There is something special
about a photographer with integrity and vision that commands at least
respect and ultimately thorough investigation, says John Chillingworth.
Riding the waves of change and emerging with a digital imaging philosophy
can be something of a challenge. He has found the reason why Steve Bicknell
is hell-bent on meeting it!
With every twist and turn in the road to the digital future,
independent-minded photographers, have a problem. Retaining one’s creative
integrity and make a profit at the end of the year are imperatives, which do
not always sit comfortably at the same table.
For most of us, there have to be workable compromises. A few, after decades
at the cutting edge of their particular photographic specialisation, do
well.
Steve Bicknell, a highly regarded industrial and corporate photographer, has
adhered to one firm principle. He wants to work for clients who commission
him for his creative input, not for his competitive ‘day-rate’.
A spiky, articulate, highly independent individual, West Sussex based
Bicknell learned the foundations of his craft with a high-flying commercial
studio, Walter Gardiner Photography, before walking away to start in
business on his own account.
Years later, wary of being stung, he carefully grasped the stem of the
digital ‘nettle’ as soon as he saw its potential in both business and
creative terms.
Before he did so, Steve Bicknell Photography, operating from Billingshurst,
West Sussex, was a thriving commercial studio. It incorporated a full colour
processing facility, serving corporate clients as well as those into graphic
design, commerce and advertising.
In his time, he has picked up numerous awards for his commercial and
industrial work, including Ilford Commercial Photographer of the Year,
numerous BIPP awards and last year the ‘Best Print in Show’ award at the AoP
organised IDEA Awards.
Operating with Paul Cocken, first as his assistant and later as his highly
creative working partner, his search for satisfaction in both commercial and
artistic terms has often given him a bumpy ride!
^^^^
> _TASK ITEM_: Copy from the profile of Steve Bicknell the passage from "Riding the waves" up to and including "on meeting it!".
^^^^
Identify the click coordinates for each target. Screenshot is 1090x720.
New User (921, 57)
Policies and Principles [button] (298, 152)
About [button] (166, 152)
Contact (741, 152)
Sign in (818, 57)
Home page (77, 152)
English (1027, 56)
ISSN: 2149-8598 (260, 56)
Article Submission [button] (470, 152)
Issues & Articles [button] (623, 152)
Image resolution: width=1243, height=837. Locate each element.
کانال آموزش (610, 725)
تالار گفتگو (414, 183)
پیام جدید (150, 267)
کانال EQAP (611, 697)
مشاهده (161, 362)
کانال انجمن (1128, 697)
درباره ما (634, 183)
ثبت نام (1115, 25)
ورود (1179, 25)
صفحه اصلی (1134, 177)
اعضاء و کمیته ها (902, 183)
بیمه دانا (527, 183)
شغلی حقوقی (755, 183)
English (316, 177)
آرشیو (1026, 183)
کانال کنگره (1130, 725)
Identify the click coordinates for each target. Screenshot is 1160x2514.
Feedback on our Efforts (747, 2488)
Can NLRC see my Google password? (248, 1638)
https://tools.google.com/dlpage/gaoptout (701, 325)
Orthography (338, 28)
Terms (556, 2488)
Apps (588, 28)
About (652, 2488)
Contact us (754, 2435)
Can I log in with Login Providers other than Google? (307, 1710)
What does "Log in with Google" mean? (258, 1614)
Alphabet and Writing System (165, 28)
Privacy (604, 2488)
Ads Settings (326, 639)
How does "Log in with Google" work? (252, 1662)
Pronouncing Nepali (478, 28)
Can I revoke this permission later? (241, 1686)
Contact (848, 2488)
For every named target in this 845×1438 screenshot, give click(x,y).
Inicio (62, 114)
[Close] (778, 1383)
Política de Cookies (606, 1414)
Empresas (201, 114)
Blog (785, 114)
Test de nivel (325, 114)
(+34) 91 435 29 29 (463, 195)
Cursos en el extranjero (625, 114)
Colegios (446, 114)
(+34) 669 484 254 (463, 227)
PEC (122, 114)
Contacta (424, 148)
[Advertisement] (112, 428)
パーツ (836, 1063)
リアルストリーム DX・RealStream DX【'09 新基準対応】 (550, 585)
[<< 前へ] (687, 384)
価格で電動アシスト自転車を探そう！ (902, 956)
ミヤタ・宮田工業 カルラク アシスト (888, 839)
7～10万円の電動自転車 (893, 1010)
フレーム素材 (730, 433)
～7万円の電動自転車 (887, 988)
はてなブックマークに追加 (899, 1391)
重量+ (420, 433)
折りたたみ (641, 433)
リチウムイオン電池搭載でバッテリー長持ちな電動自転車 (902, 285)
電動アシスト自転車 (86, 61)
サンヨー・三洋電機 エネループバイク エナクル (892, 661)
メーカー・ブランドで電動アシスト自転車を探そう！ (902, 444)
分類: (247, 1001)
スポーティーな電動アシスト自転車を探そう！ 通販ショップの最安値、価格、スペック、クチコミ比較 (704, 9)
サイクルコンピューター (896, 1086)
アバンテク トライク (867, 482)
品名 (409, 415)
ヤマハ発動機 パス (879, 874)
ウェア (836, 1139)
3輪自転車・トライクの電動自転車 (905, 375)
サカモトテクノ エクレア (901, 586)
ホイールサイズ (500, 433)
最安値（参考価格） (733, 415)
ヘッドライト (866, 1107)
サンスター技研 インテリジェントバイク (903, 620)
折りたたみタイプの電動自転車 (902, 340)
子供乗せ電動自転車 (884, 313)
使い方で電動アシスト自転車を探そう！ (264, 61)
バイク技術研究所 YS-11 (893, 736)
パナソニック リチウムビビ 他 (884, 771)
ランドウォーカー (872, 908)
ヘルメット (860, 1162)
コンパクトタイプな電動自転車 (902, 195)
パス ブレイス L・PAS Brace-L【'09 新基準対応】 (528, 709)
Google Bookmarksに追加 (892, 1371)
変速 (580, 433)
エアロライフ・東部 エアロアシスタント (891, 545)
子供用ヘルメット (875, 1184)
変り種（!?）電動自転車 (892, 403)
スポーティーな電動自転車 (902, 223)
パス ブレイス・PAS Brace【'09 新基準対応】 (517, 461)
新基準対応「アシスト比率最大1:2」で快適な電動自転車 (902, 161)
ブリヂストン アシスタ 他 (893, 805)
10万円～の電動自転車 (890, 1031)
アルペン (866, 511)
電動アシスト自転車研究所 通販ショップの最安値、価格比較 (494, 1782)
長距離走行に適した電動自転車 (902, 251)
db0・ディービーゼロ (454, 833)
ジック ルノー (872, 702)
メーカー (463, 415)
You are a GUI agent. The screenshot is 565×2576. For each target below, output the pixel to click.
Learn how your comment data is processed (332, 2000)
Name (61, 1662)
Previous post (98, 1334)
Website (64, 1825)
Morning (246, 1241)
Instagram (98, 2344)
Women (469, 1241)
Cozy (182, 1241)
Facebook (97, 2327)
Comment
^^^^
> _OUTPUT_:
Riding the waves of change and emerging with a digital imaging philosophy
can be something of a challenge. He has found the reason why Steve Bicknell
is hell-bent on meeting it!